B. Sanıklar Hakkında Yaralama ve Hürriyeti Yoksun Kılma Suçlarından Kurulan Hükümlere Yönelik Yapılan Temyiz Talebinin İncelemesinde;
1. Sanık …’ın kardeşi ile mağdur … arasında husumet bulunması nedeniyle sanık …’ın … ile konuşmak istediği, bunun üzerine sanık …’nun mağdur …’yı aradığı, tarafların buluştukları, burada tartışma yaşandığı ve sanıkların mağdurları sopalarla darp edip, …’yı araca bindirmeye çalıştıkları; olay yerine yakın yerde bulunan güvenlik görevlisinin mağdurlar … ile …’nın babasına haber vermesi üzerine dosyada yer alan diğer şahısların da olay yerine gelmesi şeklinde gerçekleşen olayda, tüm dava dosyası kapsamından sanıkların üzerlerine atılı suçların sübut bulduğuna dair mahkeme gerekçesinde isabetsizlik bulunmamış; sanık …’nun somut bir nedene dayanmayan, sanık …’nın ise üzerine atılı suçlamayı kabul etmediğine, mağdurların ifadelerinin hayatın olağan akışına aykırı olduğuna yönelik temyiz itirazı yerinde görülmemiştir.

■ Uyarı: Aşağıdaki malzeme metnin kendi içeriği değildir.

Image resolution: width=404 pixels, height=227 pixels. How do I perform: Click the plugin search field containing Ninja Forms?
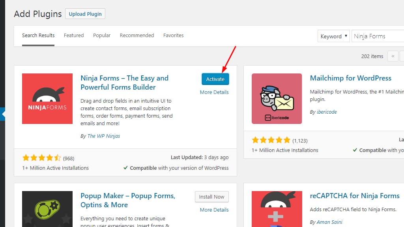pos(378,36)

2. Sanık …’nun soruşturma aşamasında alınan ifadesinde olay yerine … ve … ile beraber gittiklerini beyan etmesi, dosya kapsamında ifadesine başvurulan …’in sanık …’ın olay yerinde olduğuna ve kendisine de yumruk attığına dair beyanı, mağdurlar … ile …’nın alınan ifadesinde sanık olarak …’ın adını vermeleri, ayrıca sanık …’a ait telefon numarasının alınan HTS
kayıtlarında sanığın savunmasının aksine suçun işlendiği zaman diliminde suçun işlendiği köyden telefonunun sinyal verdiği tespit edilmiş olduğundan, sanık … müdafiinin, sanığın olay yerinde bulunmadığına, atılı suçları işlemediğine, sanığın olay yerinde olduğuna dair delil olmadığına yönelik temyiz itirazları yerinde görülmemiştir.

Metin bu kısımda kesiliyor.